1998: A Transportation Alternatives report finds 95 percent of drivers in Prospect Park are speeding, 50 percent swerved into the recreational lane and one ran a red light every minute. At a standing-room-only town hall meeting, 96 percent of speakers testify in favor of car-free Prospect Park.

1999: At a raucous rally, hundreds of activists “celebrate” one hundred years of automobiles in Central Park. Three entrances to Central Park are closed to car traffic and car-free “summer” hours are extended to ten months a year.

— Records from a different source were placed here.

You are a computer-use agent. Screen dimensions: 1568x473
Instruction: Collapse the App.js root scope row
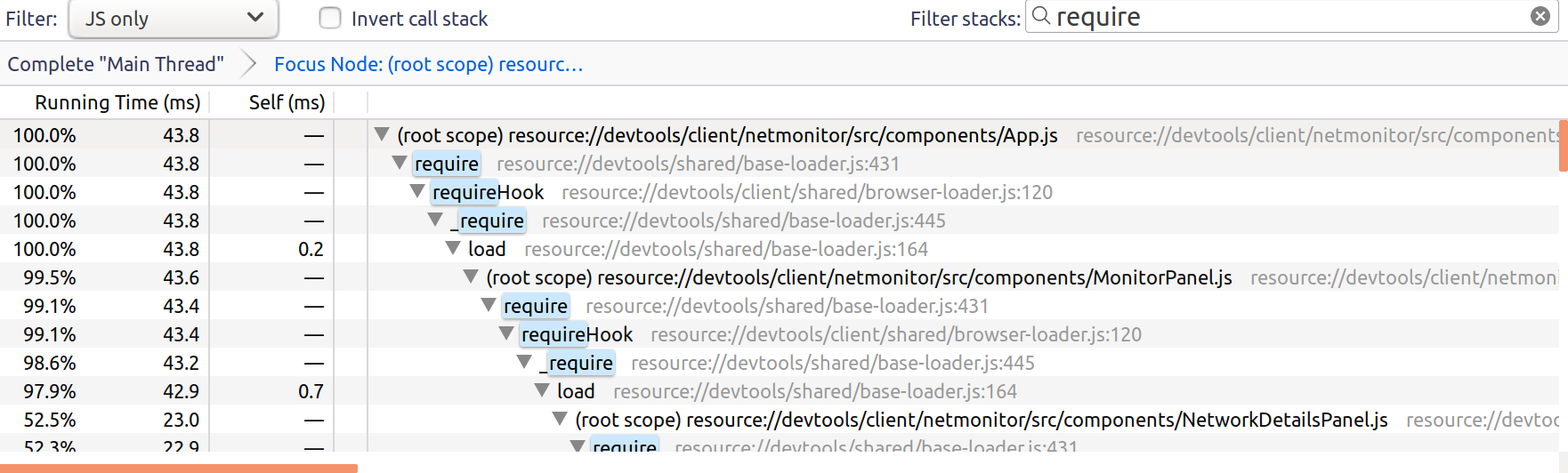pyautogui.click(x=382, y=135)

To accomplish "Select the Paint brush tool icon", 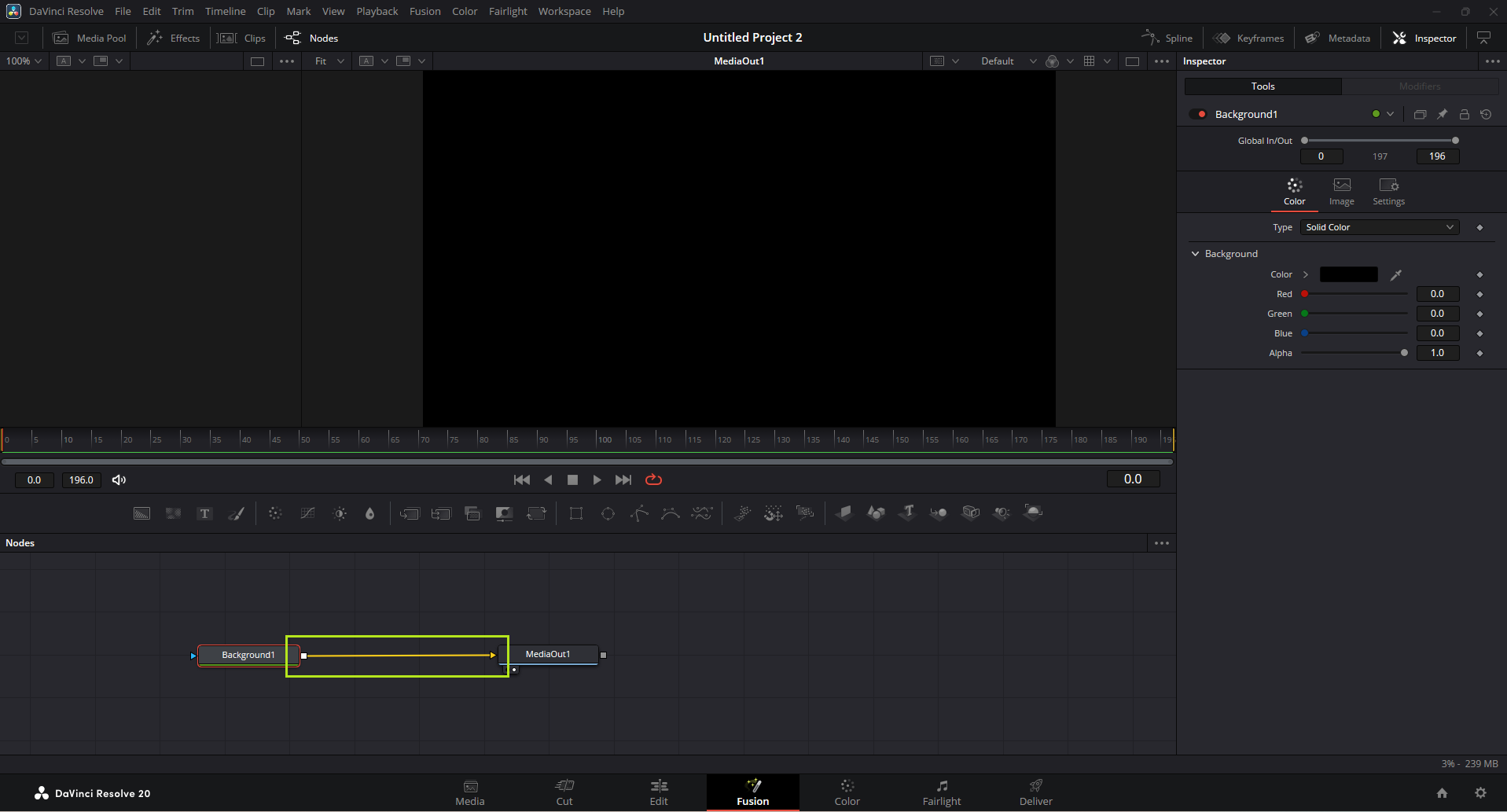I will (237, 513).
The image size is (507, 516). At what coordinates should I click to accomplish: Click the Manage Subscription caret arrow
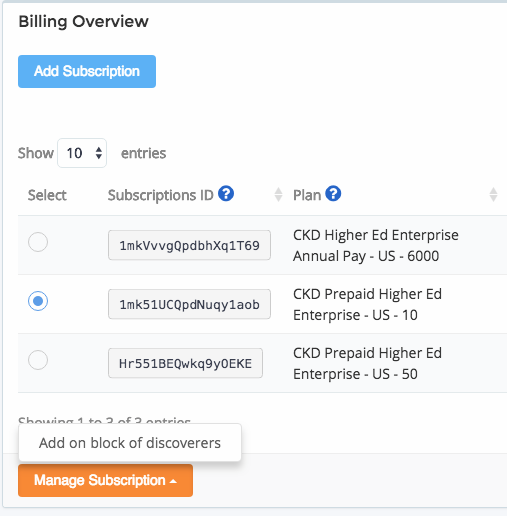point(173,481)
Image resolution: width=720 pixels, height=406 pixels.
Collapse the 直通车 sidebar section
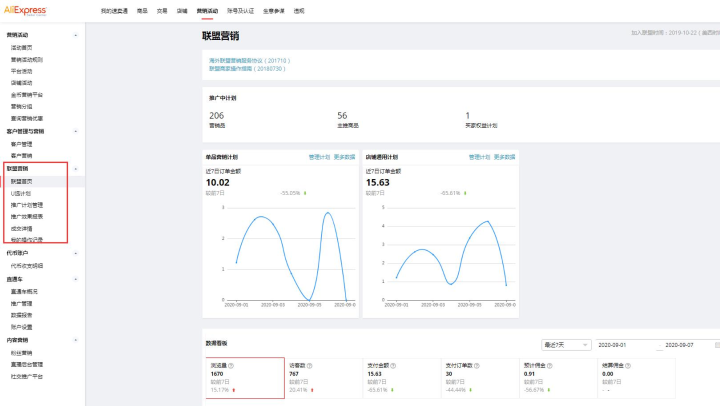click(76, 279)
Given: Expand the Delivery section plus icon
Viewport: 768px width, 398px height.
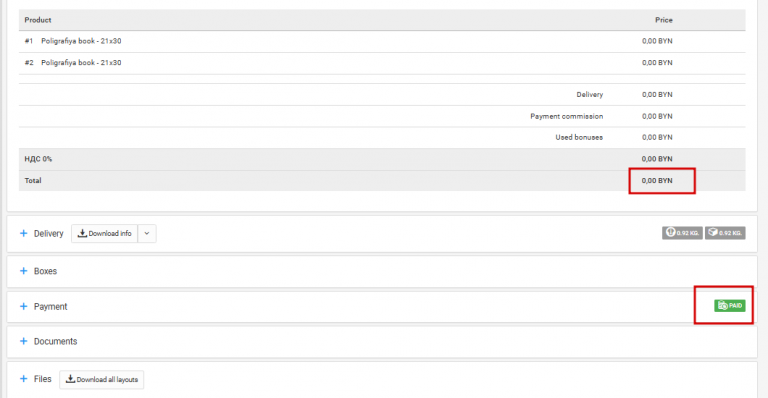Looking at the screenshot, I should point(24,234).
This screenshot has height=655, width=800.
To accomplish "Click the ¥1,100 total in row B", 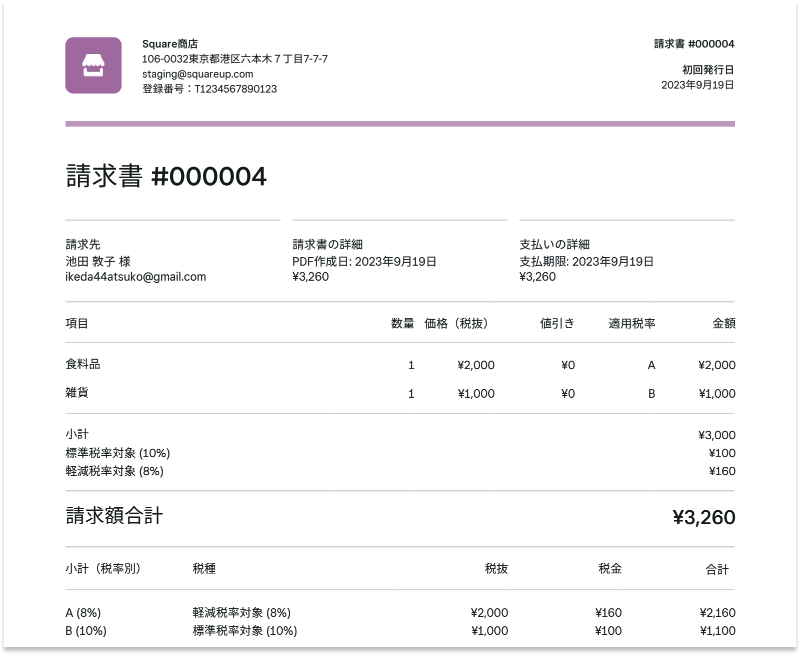I will [x=718, y=631].
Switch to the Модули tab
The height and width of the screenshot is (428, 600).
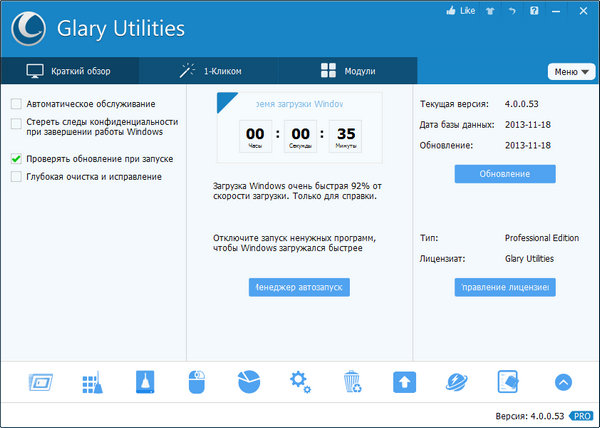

2002: T.A. activists collect 10,000 signatures in support of a car-free Prospect Park. All four City Council members agree to support a three-month trial closure.

2003:  A Transportation Alternatives study finds that 92 percent of drivers in Prospect Park are speeding, with 25 percent traveling 10 mph or more over the speed limit. City Hall agrees to make Prospect Park car-free year round, except during weekday rush hours.

2004: The speed limit is reduced to 25 mph on the Central Park loop driver and five entrances are closed to car traffic.

2005: T.A. activists collect 100,000 signatures in support of a car-free Central Park.

2006: A T.A. study of pedestrian patterns in Prospect Park find that 80 percent would use the park more often if the park was car-free.The City reduces the hours that cars can use Prospect Park. The Central Park east drive is closed in the mornings, the west drive is closed in the afternoons

2007:  Car-free hours on the west drive of Central Park are extended from 7 am to 8 am.

2008: Transportation Alternatives’ Prospect Park Youth Advocates collect more than 10,000 postcards asking Mayor Michael Bloomberg for a car-free Prospect Park. Hundreds of Brooklyn high school students march over the Brooklyn Bridge to deliver their message to City Hall.

2009: The City closes multiple entrance to Prospect Park to car traffic.

2012: Car traffic is reduced to one lane in Prospect and Central Park, giving drivers, people walking and people on bikes each one lane.

2015: Legislation for a trial car-free period in Central and Prospect Park is introduced in the City Council.

June 18, 2015: Mayor Bill de Blasio announces that Central Park Drives north of 72nd Street and Prospect Park's West Drive will be permanently car-free.